Sorry for the verbose introduction that follows. I need insight from someone knowing P/Invoke internals better than I do.
Here is how I'm marshalling structures containing function pointers from C to C#. I would like to know whether it's the cleanest and/or most efficient way of doing it.
I'm interfacing with a native DLL coded in C that provides the following entry point:
void* getInterface(int id);
You have to pass getInterface(int)
one of the following enum values:
enum INTERFACES
{
FOO,
BAR
};
Which returns a pointer to a structure containing function pointers like:
typedef struct IFOO
{
void (*method1)(void* self, int a, float b);
void (*method2)(void* self, int a, float b, int c);
} IFoo;
And here is how you use it in C:
IFoo* interface = (IFoo*)getInterface(FOO);
interface->method1(obj, 0, 1.0f); // where obj is an instance of an object
// implementing the IFoo interface.
In C# I have a Library
class that maps the getInterface(int)
entry point using P/Invoke.
class Library
{
[DllImport("MyDLL"), EntryPoint="getInterface", CallingConvention=CallingConvention.Cdecl)]
public static extern IntPtr GetInterface(int id);
};
Then I defined:
struct IFoo
{
public M1 method1;
public M2 method2;
[UnmanagedFunctionPointer(CallingConvention.Cdecl)]
public delegate void M1(IntPtr self, int a, float b);
[UnmanagedFunctionPointer(CallingConvention.Cdecl)]
public delegate void M2(IntPtr self, int a, float b, int c);
}
And I'm using it this way:
IntPtr address = Library.GetInterface((int)Interfaces.FOO);
IFoo i = (IFoo)Marshal.PtrToStructure(address, typeof(IFoo));
i.method1(obj, 0, 1.0f): // where obj is an instance of an object
// implementing the IFoo interface.
I have the following questions:
Is mapping the whole structure less efficient than mapping a single pointer inside the structure using
Marshal.GetDelegateForFunctionPointer()
?Since I mostly don't need all the methods exposed by an interface, I can do (tested and works):
unsafe { IntPtr address = Library.GetInterface(id); IntPtr m2address = new IntPtr(((void**)address.toPointer())[1]); M2 method2 = (M2)Marshal.GetDelegateForFunctionPointer(m2address, typeof(M2)); method2(obj, 0, 1.0f, 1); }
When mapping the whole structure at once using
Marshal.PtrToStructure()
, is there a less verbose way than what I described? I mean less verbose than having to define the delegate types for every methods etc?
EDIT: For the sake of clarity and completeness, in the code snippets above, obj
is an instance obtained with the void* createObject(int type)
entry point.
EDIT2: One advantage of method 1) is that Marshal.GetDelegateForFunctionPointer()
is only available starting from .NET Framework 2.0. However, Marshal.PrtToStructure()
has always been available. That said, I'm not sure it's worth ensuring 1.0 compatibility nowadays.
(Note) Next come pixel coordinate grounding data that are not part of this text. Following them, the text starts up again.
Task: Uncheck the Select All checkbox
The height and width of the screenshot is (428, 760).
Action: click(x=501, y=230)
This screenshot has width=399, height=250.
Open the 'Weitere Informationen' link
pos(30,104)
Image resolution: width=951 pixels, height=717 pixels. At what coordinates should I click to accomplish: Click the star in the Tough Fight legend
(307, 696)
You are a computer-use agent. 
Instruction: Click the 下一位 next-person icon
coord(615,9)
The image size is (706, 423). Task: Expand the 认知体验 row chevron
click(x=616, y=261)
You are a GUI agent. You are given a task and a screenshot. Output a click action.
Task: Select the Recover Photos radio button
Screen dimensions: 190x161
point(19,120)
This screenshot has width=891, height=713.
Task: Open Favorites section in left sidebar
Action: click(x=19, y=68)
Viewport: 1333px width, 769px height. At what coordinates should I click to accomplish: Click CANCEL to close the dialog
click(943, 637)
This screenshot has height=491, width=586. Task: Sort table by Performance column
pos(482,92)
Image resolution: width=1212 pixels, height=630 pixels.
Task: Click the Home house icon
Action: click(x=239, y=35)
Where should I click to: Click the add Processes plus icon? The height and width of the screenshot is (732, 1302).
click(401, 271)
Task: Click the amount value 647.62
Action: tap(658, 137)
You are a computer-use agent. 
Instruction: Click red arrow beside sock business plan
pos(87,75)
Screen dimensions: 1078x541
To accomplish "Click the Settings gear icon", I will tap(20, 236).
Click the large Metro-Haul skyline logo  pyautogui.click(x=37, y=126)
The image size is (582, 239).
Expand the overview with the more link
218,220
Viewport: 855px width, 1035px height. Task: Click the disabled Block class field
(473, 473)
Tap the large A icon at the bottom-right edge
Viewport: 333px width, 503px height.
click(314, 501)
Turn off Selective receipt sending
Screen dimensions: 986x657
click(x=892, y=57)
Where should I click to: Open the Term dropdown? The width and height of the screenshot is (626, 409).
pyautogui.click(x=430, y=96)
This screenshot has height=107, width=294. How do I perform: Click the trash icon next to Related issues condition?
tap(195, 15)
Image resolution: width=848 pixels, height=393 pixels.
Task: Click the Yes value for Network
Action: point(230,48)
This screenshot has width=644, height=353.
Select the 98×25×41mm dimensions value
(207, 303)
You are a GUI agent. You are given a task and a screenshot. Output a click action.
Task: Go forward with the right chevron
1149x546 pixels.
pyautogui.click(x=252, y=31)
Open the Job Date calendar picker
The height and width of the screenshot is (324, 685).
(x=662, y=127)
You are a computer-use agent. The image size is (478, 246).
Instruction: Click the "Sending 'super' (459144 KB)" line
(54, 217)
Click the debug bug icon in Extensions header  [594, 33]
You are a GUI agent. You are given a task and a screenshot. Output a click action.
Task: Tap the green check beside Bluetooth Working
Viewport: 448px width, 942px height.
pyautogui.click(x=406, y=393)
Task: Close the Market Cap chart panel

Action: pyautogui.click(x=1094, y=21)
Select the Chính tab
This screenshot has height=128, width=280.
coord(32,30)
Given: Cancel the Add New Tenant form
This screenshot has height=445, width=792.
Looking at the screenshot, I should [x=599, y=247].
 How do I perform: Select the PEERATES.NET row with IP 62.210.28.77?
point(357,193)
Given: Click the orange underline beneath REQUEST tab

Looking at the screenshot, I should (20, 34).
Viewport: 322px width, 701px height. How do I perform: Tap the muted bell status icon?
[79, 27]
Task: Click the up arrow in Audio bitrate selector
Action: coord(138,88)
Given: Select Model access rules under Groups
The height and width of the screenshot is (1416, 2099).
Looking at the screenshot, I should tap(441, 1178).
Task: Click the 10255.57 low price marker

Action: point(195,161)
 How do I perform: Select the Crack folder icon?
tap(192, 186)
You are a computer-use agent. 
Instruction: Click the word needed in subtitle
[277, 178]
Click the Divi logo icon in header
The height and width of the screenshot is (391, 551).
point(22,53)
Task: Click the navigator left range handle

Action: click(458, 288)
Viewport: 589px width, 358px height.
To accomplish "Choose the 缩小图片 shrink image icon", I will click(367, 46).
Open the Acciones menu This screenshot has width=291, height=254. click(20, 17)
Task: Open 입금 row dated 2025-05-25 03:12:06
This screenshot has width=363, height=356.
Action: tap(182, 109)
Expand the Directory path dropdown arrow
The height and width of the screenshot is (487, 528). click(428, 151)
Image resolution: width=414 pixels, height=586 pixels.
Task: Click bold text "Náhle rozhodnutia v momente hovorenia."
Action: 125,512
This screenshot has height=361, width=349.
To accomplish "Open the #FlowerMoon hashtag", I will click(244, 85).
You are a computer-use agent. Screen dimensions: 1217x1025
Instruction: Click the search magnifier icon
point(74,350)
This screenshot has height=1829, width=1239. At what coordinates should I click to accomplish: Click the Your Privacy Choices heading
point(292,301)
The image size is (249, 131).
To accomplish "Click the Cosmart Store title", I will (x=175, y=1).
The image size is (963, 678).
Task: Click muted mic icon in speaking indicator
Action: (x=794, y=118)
EDIT3: I tried to inspect the generated code using Reflector but it doesn't give much information since all the interesting details are done in helper functions like PtrToStructureHelper
and are not exposed. Then, even if I could see what's done in the framework internals, then the runtime has the opportunity to optimize things away and I don't know exactly what, why and when :)
However, I benchmarked the two approaches described in my question. The Marshal.PtrToStructure()
approach was slower by a factor around 10% compared to the Marshal.GetDelegateForFunctionPointer()
approach; that whith a structure containing IntPtr
s for all the functions that are not of interest.
I also compared the Marshal.GetDelegateForFunctionPointer()
with my own rolled marshaller: I align a struct
representing the call stack, pin it in memory, pass its address to the native side where I use a trampoline coded in asm so that the call function uses the memory area as its parameter stack (this is possible since the cdecl
x86 calling convention passes all the function parameters on the stack). Timings were equivalent.